─── TEXT SHOWN

# Hello, from Northernmost California



## Greg Lindholm (Nov 19, 2006)

Hello to all. My name is Greg Lindholm. I'm a retired person, now pursuing a 2nd career in Music. I'm a keyboardist. I wish to learn much more about Orchestration, VI music creation and eventually, writing for film. I've completed 2 years worth of coursework in Recording Arts and Commercial Music Production at Diablo Valley College, Pleasant Hill, Ca. I have a home studio consisting of a Mac laptop that drives a DAW with a Kurzweil K2500 XS, an EDIROL PCR 30, a Hammond-Suzuki XK-3., Korg Triton Rack and a Roland JV 1080 RACK. I've got Garritan's Personal Orchestra, Reason, LIVE 6, ABSYNTH 3, MICROTERA1 and a bunch of other synths. I'm still shopping for other sample libraries. I use Sibelius 4 to score. 

I'm working for the local High School Band and Choir teacher. She needs rehearsal accompaniment as her accompanist can't make all the rehearsals. So I convert scores to MIDI and make rather rude-i-mentary tracks for her talent to practice. I'm working with another fellow to develop a musicians' co-op for kids in this remote, rural place I live. 

That's me in the short list. I hope to converse with you all in the future. 

I got to this forum thru TRUESPEC via Film Music News. So far


----------



## Frederick Russ (Nov 19, 2006)

Welcome to VI, Greg. Enjoy the forum!


----------



## Chrislight (Nov 20, 2006)

Never too late for a 2nd career.  Welcome to VI Greg.


----------



## choir (Nov 21, 2006)

Welcome to the v.i. control.
Your not late for a second job.
It's wonderful to see people who wants to do the job that they love.
Keep loving it...


----------



## sbkp (Nov 21, 2006)

Hey, man. I used to live in Pleasant Hill (up until 3 months ago). So keep the neighborhood in good shape, eh?

Welcome to VI.

Isn't Mount Shasta northernmost California? I always thought the Bay Area was central California


----------



## Mike Greene (Nov 21, 2006)

sbkp @ Tue Nov 21 said:


> I always thought the Bay Area was central California


As a guy who grew up in Humboldt County (where Peter Lindlor now lives, by the way,) amen to that! :mrgreen: 

Northern , central, southern . . . welcome aboard no matter where you're from Craig!


----------



## JonFairhurst (Nov 21, 2006)

Greg Lindholm @ Sun Nov 19 said:


> I use Sibelius 4 to score.


Funny, most guys use free drinks, or a Corvette....

BTW, is Stockton Northernleast, CA?

Welcome to the forum, Greg!

──────
─── EXTRACTED MATERIAL

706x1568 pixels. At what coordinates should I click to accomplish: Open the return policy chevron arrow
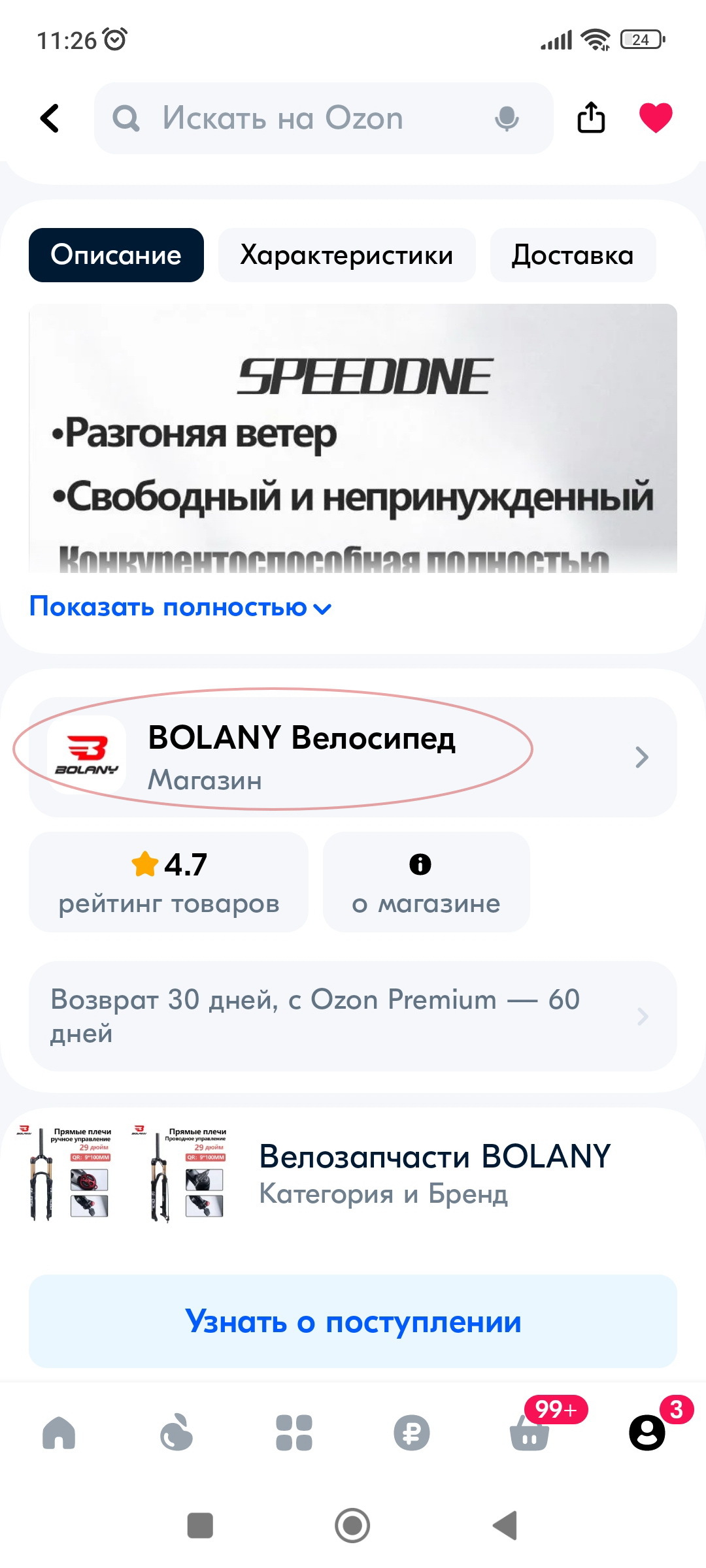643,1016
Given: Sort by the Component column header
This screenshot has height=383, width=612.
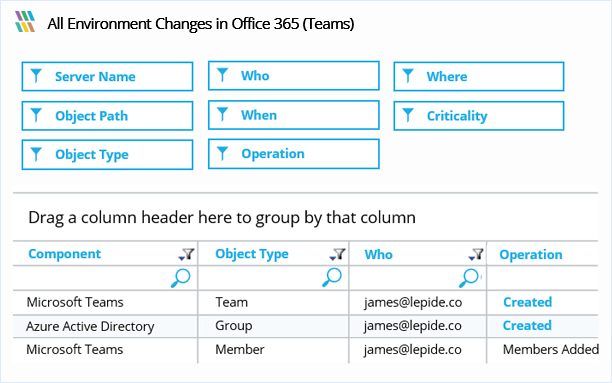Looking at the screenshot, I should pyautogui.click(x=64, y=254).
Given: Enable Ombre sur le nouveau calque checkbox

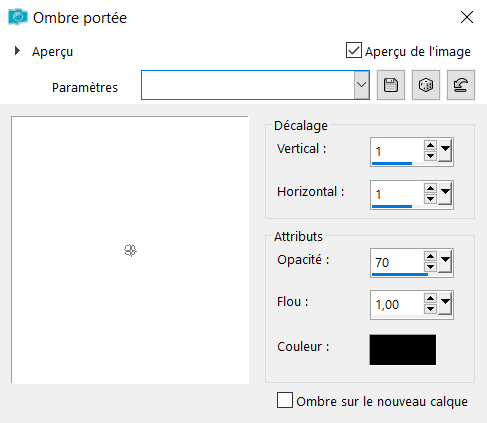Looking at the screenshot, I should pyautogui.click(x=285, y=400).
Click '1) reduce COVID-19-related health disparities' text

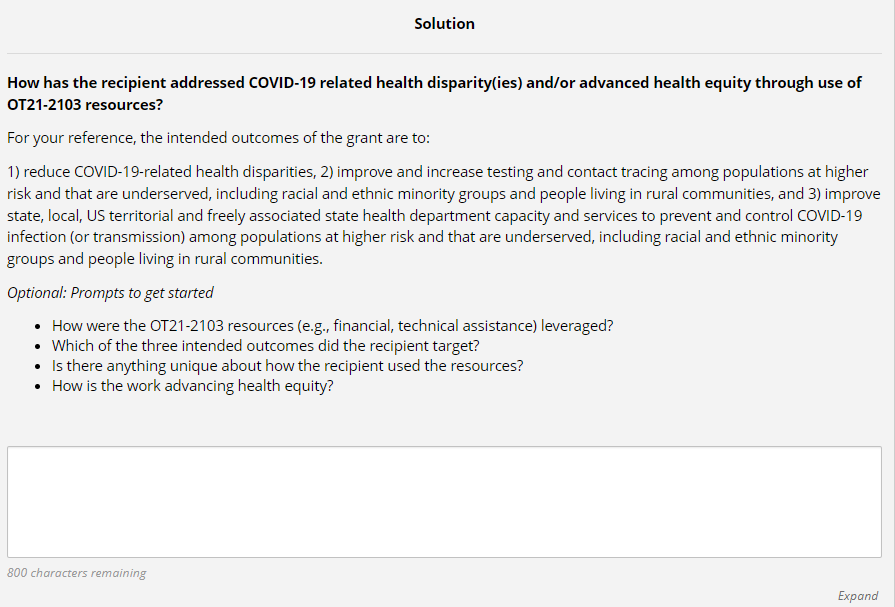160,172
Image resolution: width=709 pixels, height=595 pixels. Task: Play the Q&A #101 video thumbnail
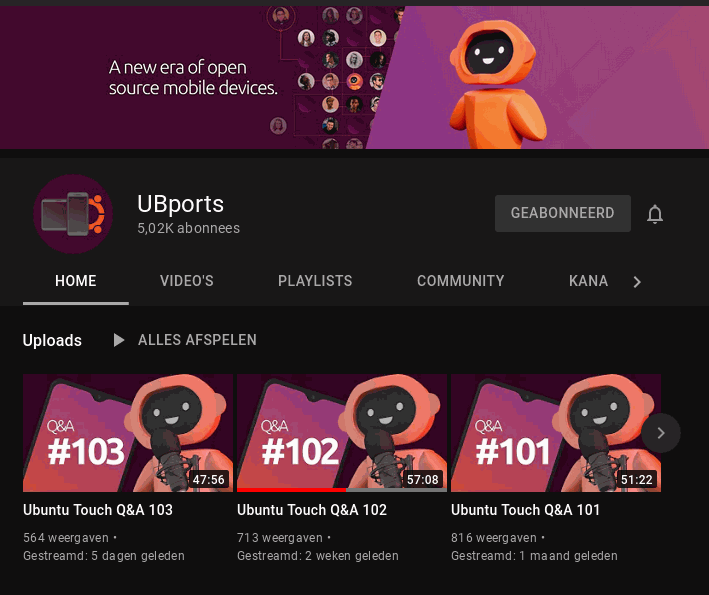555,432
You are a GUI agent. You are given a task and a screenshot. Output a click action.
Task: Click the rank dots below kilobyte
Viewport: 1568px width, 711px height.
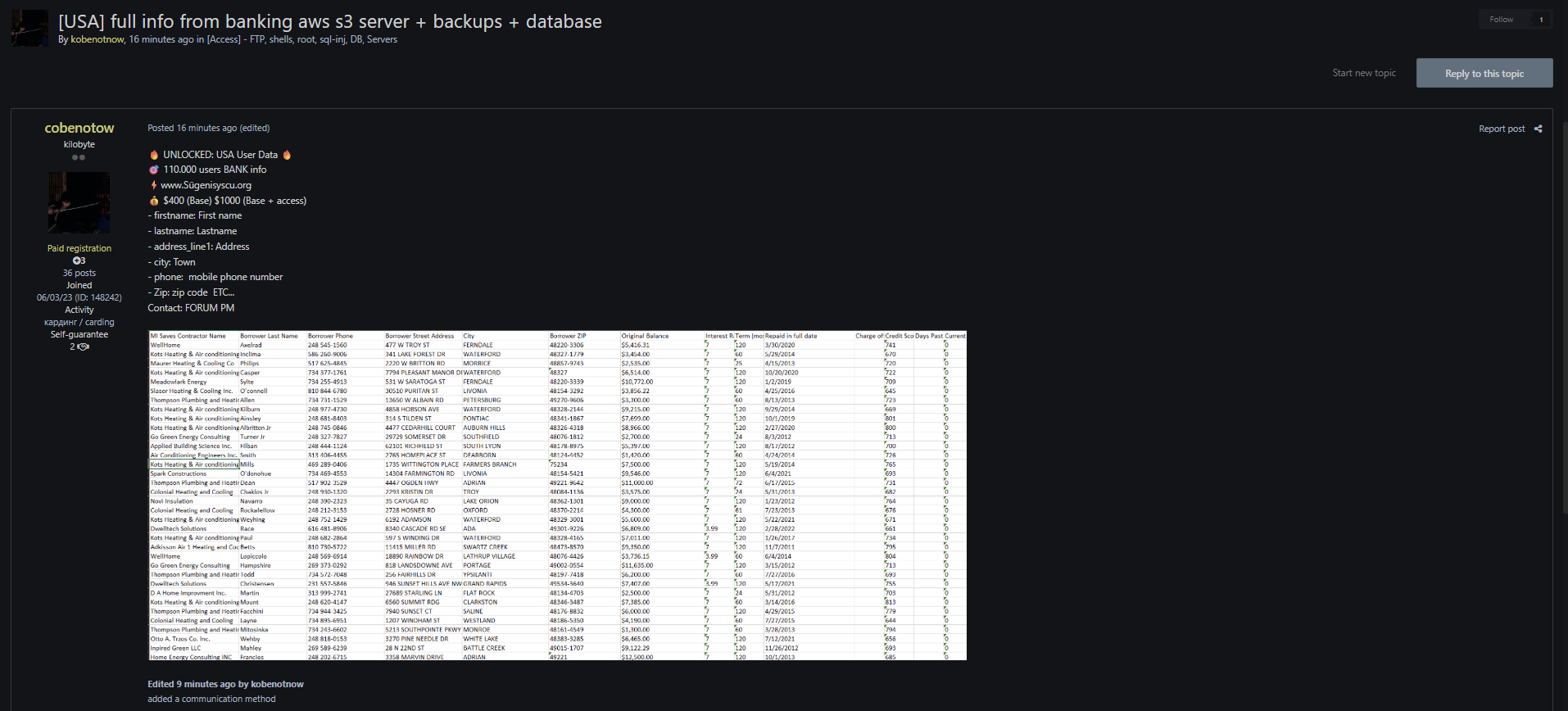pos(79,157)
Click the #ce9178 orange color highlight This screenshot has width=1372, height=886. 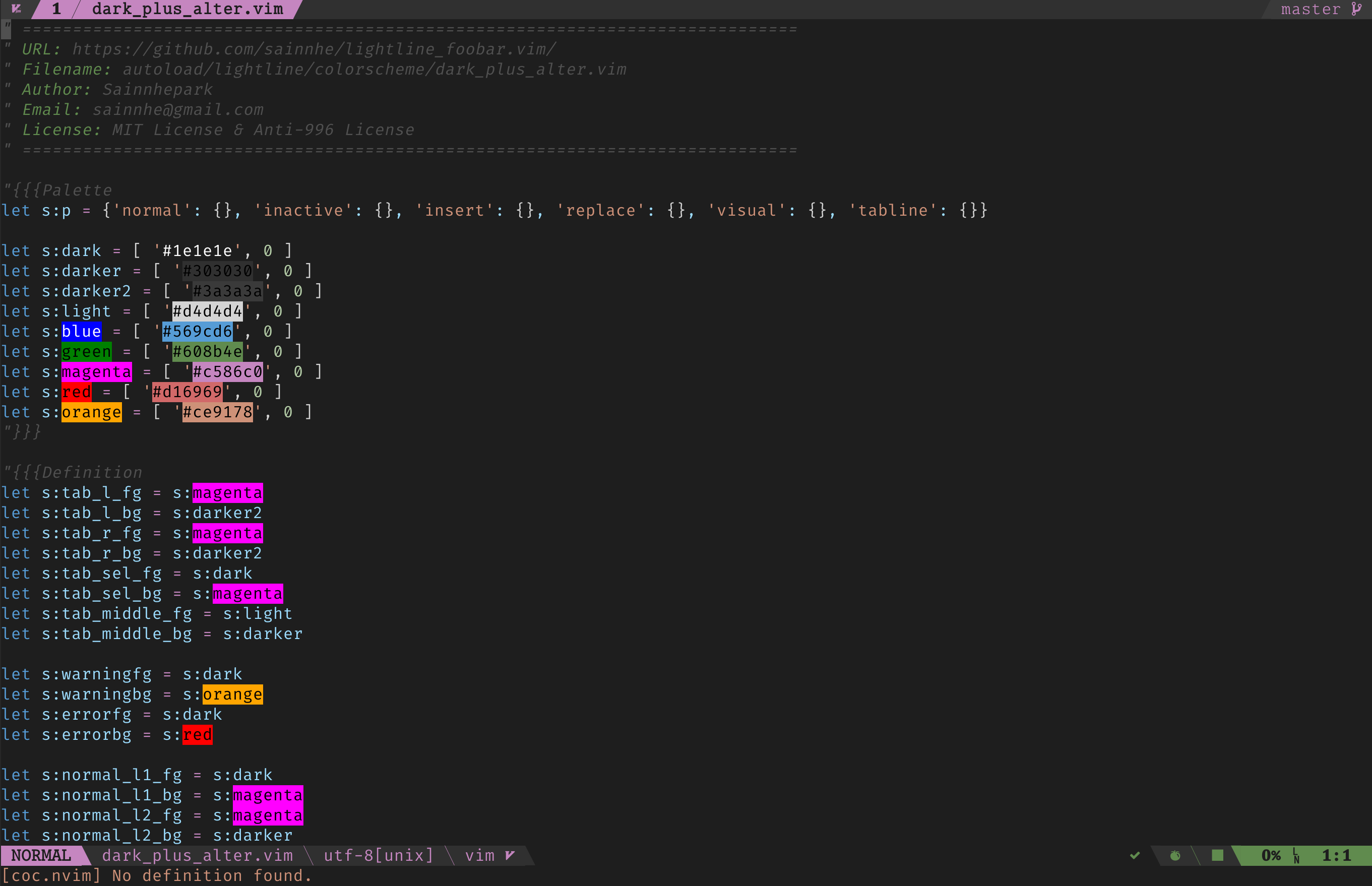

──────

**GIVEN TASK A:** According to the forum thread, which keyboard instrument made by Hammond-Suzuki is part of Greg Lindholm's home studio?
**GIVEN TASK B:** Please transcribe the forum thread from "## choir (Nov" to "sbkp (Nov 21, 2006)".
**GIVEN TASK C:** Go on with the forum thread from the point where it stops.

**ANSWER A:** A Hammond-Suzuki XK-3.

**ANSWER B:**
## choir (Nov 21, 2006)

Welcome to the v.i. control.
Your not late for a second job.
It's wonderful to see people who wants to do the job that they love.
Keep loving it...


----------



## sbkp (Nov 21, 2006)

**ANSWER C:**
----------



## sbkp (Nov 21, 2006)

JonFairhurst @ Tue Nov 21 said:


> BTW, is Stockton Northernleast, CA?



Just "least."


----------



## JonFairhurst (Nov 21, 2006)

sbkp @ Tue Nov 21 said:


> Just "least."


So... You've been there too!

I lived in Grass Valley, CA for ten years. And yes, it's Northernmoster than Pleasant Hill.

BTW, Greg, geography aside, check out Peter Alexander's Orchestration class in the Commercial Announcements section. If you are interested in learning "much more about Orchestration", you've come to the right place!


----------



## Hawkes (Nov 24, 2006)

Welcome Greg. 

Wow, I was surprised to read that there are other members here from Humboldt county! I'm in Loleta (on Cannibal Island). Not much here, but a handful of people and a bunch of cows. It's a beautiful area though.


----------



## Mike Greene (Nov 24, 2006)

Hawkes, you're not far from Peter (ComposerDude.) He's in Fortuna. I grew up in Eureka and now my parents moved to Fieldbrook.


----------



## ComposerDude (Nov 24, 2006)

Hawkes @ Fri Nov 24 said:


> Welcome Greg.
> 
> Wow, I was surprised to read that there are other members here from Humboldt county! I'm in Loleta (on Cannibal Island). Not much here, but a handful of people and a bunch of cows. It's a beautiful area though.



Hmm...Cannibal Island...down to a handful of people now...sounds like a reality show for Mike to score!

(Hawkes: please see PM)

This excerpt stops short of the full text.